В том же году у него созревает замысел, подводящий итог поискам канона красоты: он намеревается выгравировать на меди идеальное изображение человеческого совершенства. Сюжет напрашивается сам собой: «Адам и Ева»[781]. Ведь только в прародителях божественный замысел воплотился без искажений. Но в Библии облик Адама и Евы не описан. Лишь в одном Альбрехт не сомневался: они были прекраснейшими из людей, когда-либо живших на земле. Воодушевленный гуманистическими идеями и античными образами, источником которых была Италия, он приходит к мысли представить библейских прародителей человечества в обличье Аполлона и Венеры – языческих божеств, олицетворявших мужскую и женскую красоту.
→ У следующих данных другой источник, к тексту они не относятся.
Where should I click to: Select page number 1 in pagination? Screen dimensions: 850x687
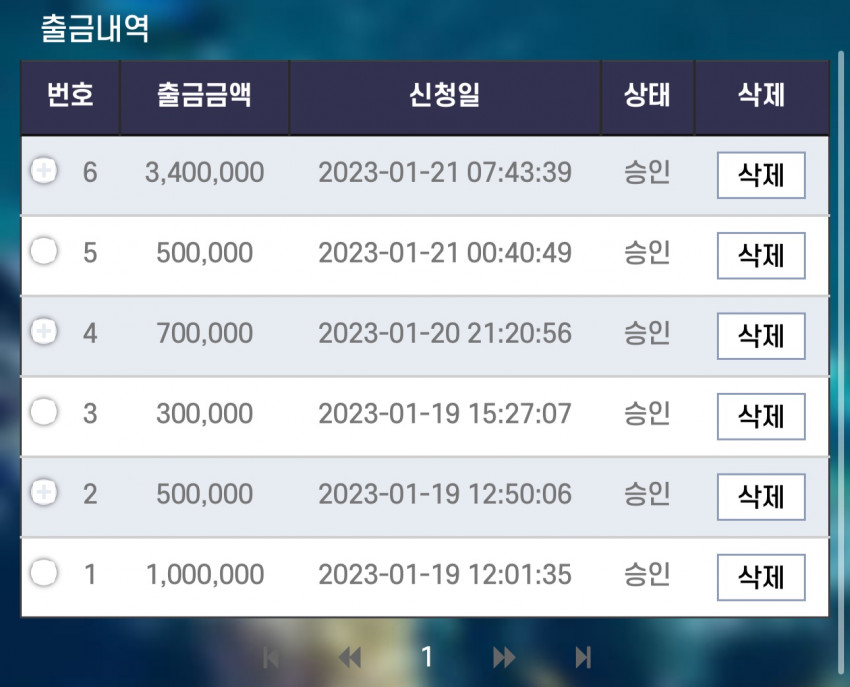427,657
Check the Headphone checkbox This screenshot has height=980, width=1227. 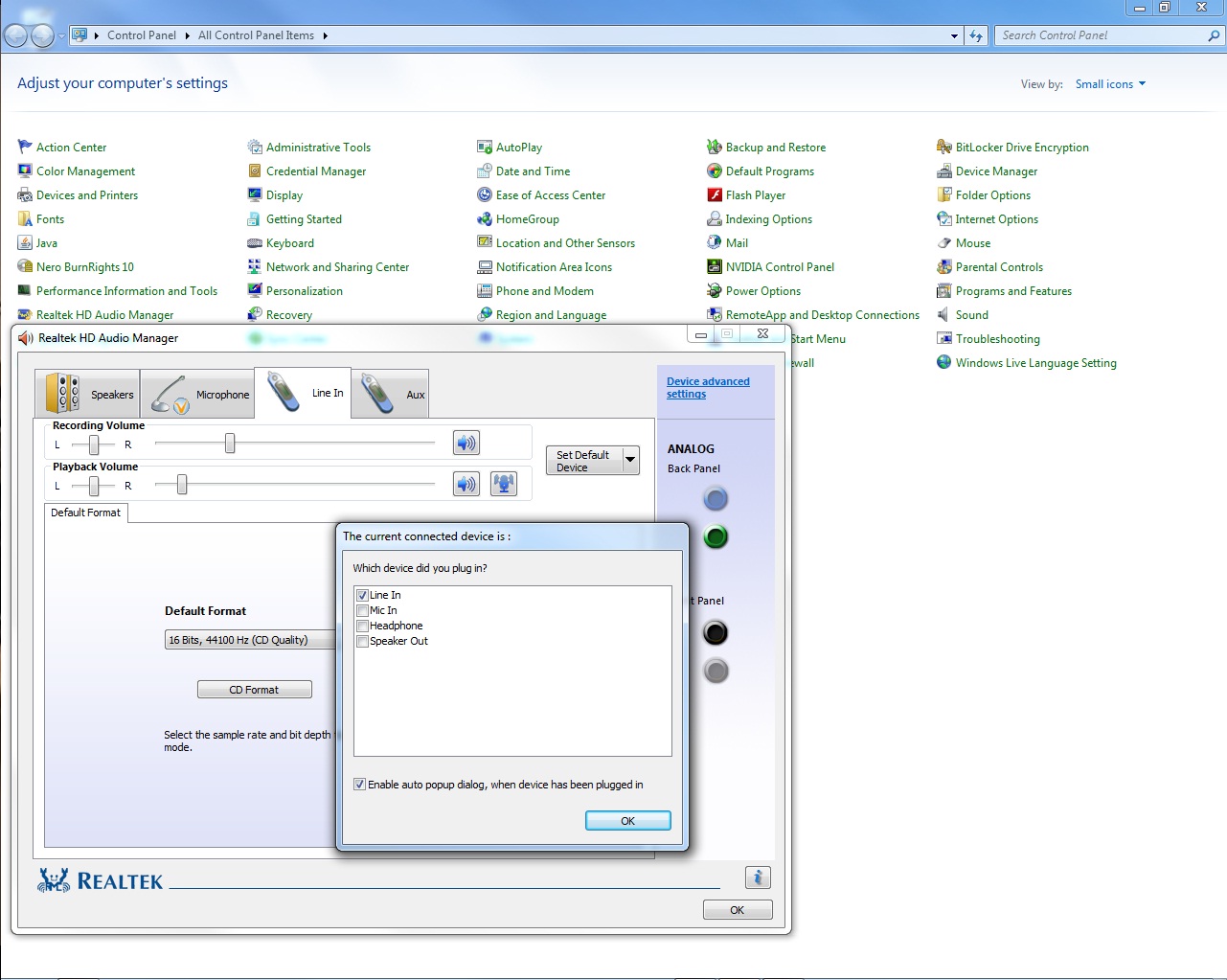pyautogui.click(x=362, y=626)
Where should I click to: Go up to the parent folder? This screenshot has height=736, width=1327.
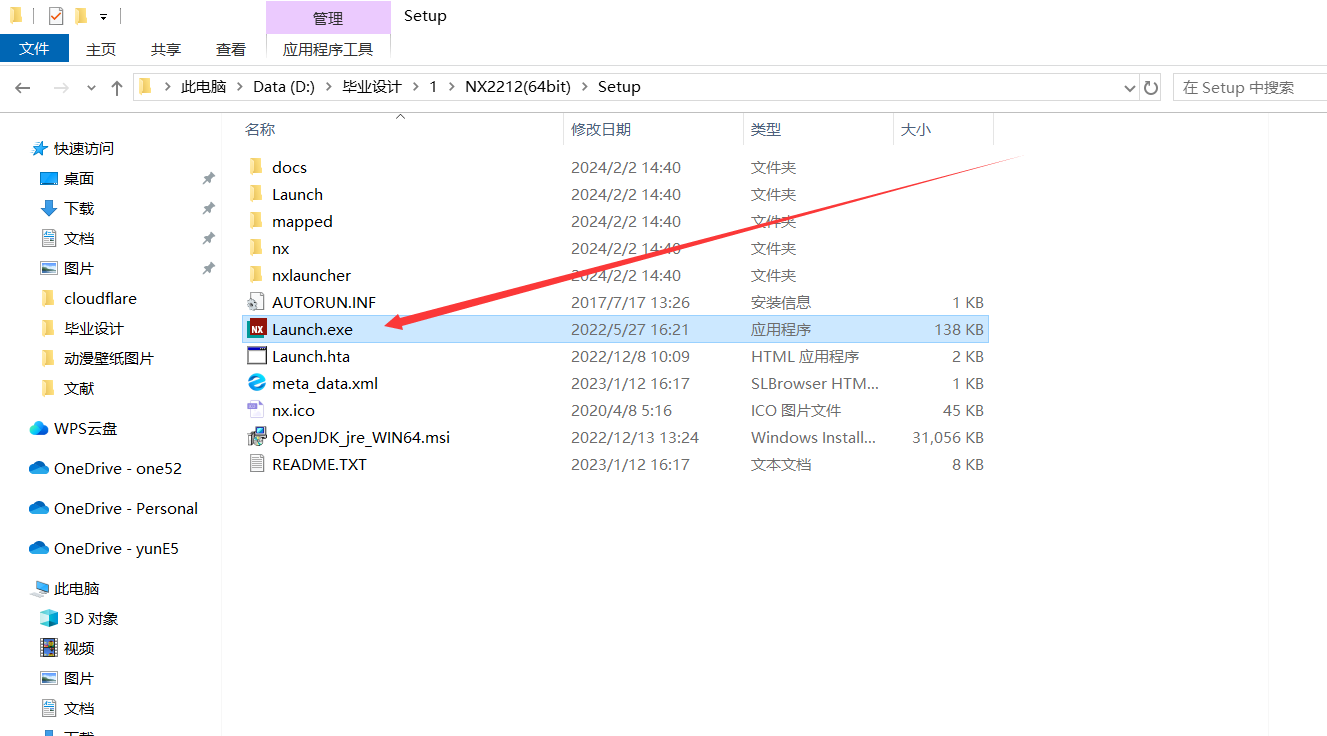[x=117, y=87]
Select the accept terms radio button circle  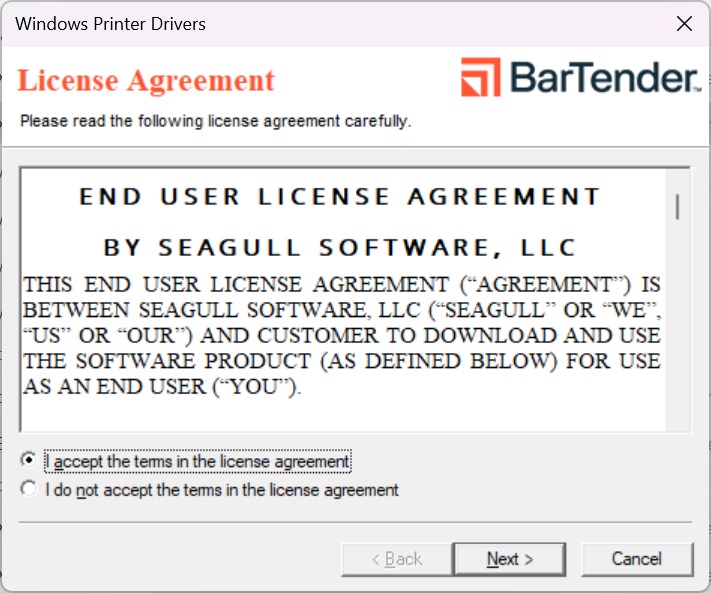click(29, 461)
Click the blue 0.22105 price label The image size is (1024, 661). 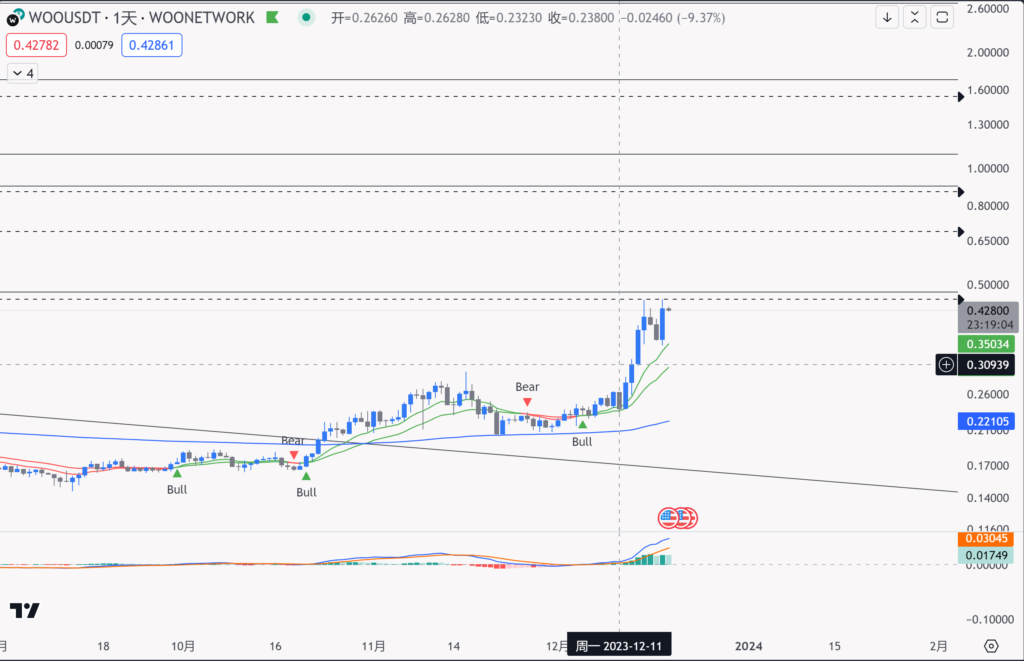(987, 423)
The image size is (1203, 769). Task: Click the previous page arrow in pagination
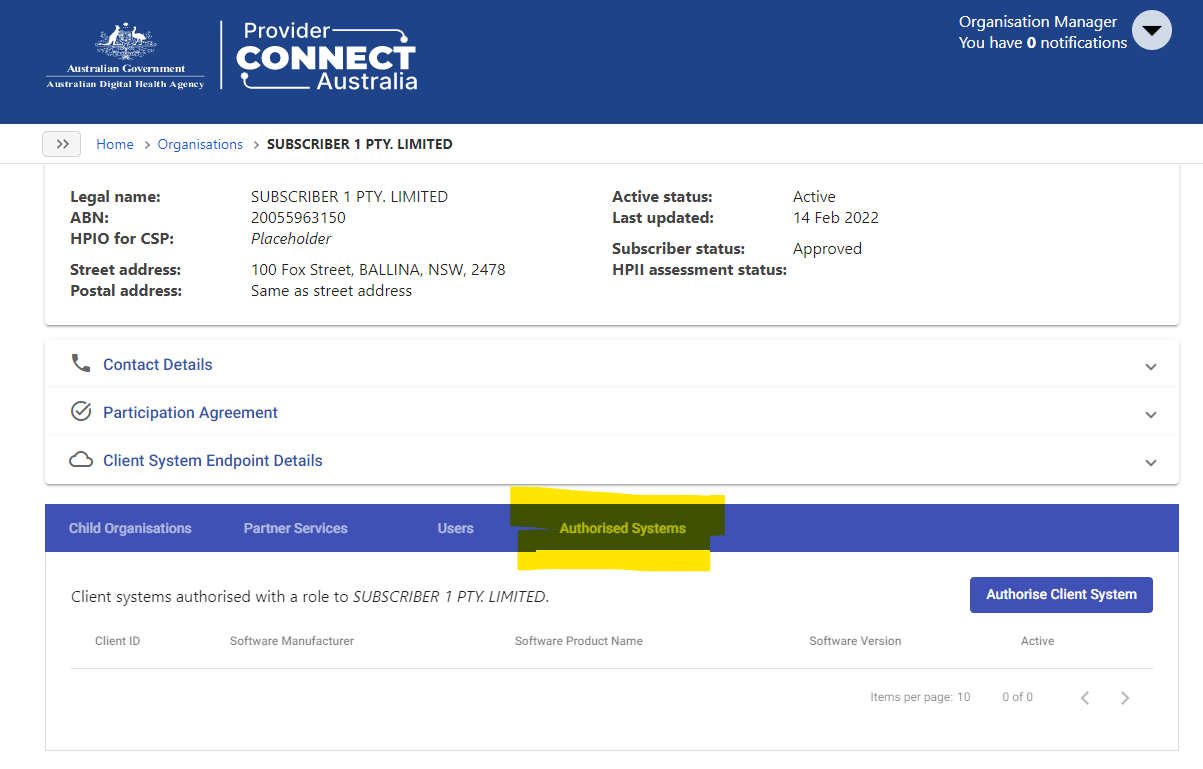1085,697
Парадоксальность этого намерения говорит о том, как глубоко он проникся духом Возрождения[782].
Трудно сказать, какая из античных статуй Венеры послужила образцом для Евы. Скорее всего, Венера-Генетрикс с гранатом в руке, которую римляне чтили как свою прародительницу. Она похожа на Венеру во «Сне доктора». Что до Адама, то за образец был взят Аполлон Бельведерский. Может быть, определенную роль в этом выборе сыграла не только красота античного бога, но и то обстоятельство, что в мифе об Аполлоне, как и в истории грехопадения, противником героя является змей (если не знать, что в правой руке у Аполлона Бельведерского некогда была лавровая ветвь, то можно вообразить, будто он только что пустил стрелу в Пифона).
Выгравированный рисунок отпечатывается зеркально, поэтому Адам зеркально отражает позу Аполлона. За исключением одной особенности: он глядит вправо, а не влево, как получилось бы, если бы Дюрер во всем следовал образцу. Отклонение вызвано тем, что Адама было положено размещать слева, а смотреть он должен был вправо, на Еву. Правая рука Аполлона, предоставленная самой себе, превратилась в левую руку Адама, требовательно протянутую вперед. В ней выражено влечение к плодам с древа познания добра и зла.
Соблазнившись перспективой нравственного выбора, Адам лишится бессмертия, но ему это пока не ведомо: он не отпускает ветку рябины, дерева жизни. Ведомо это художнику, внесшему в образ Адама противоречивость. Лицо Адама безмятежно, тело безупречно. Но ноги расставлены так широко, что в его позе нет ни свободной легкой поступи Аполлона Бельведерского, ни устойчивости. Если провести через опорную стопу вертикаль, то бо́льшая часть корпуса останется слева, тогда как жест влечет Адама вправо. Слева тело расслабилось, омытое мягким ровным светом; справа – напряжение, крутой изгиб, контрасты света и тени. Адам балансирует между бессмертием и познанием.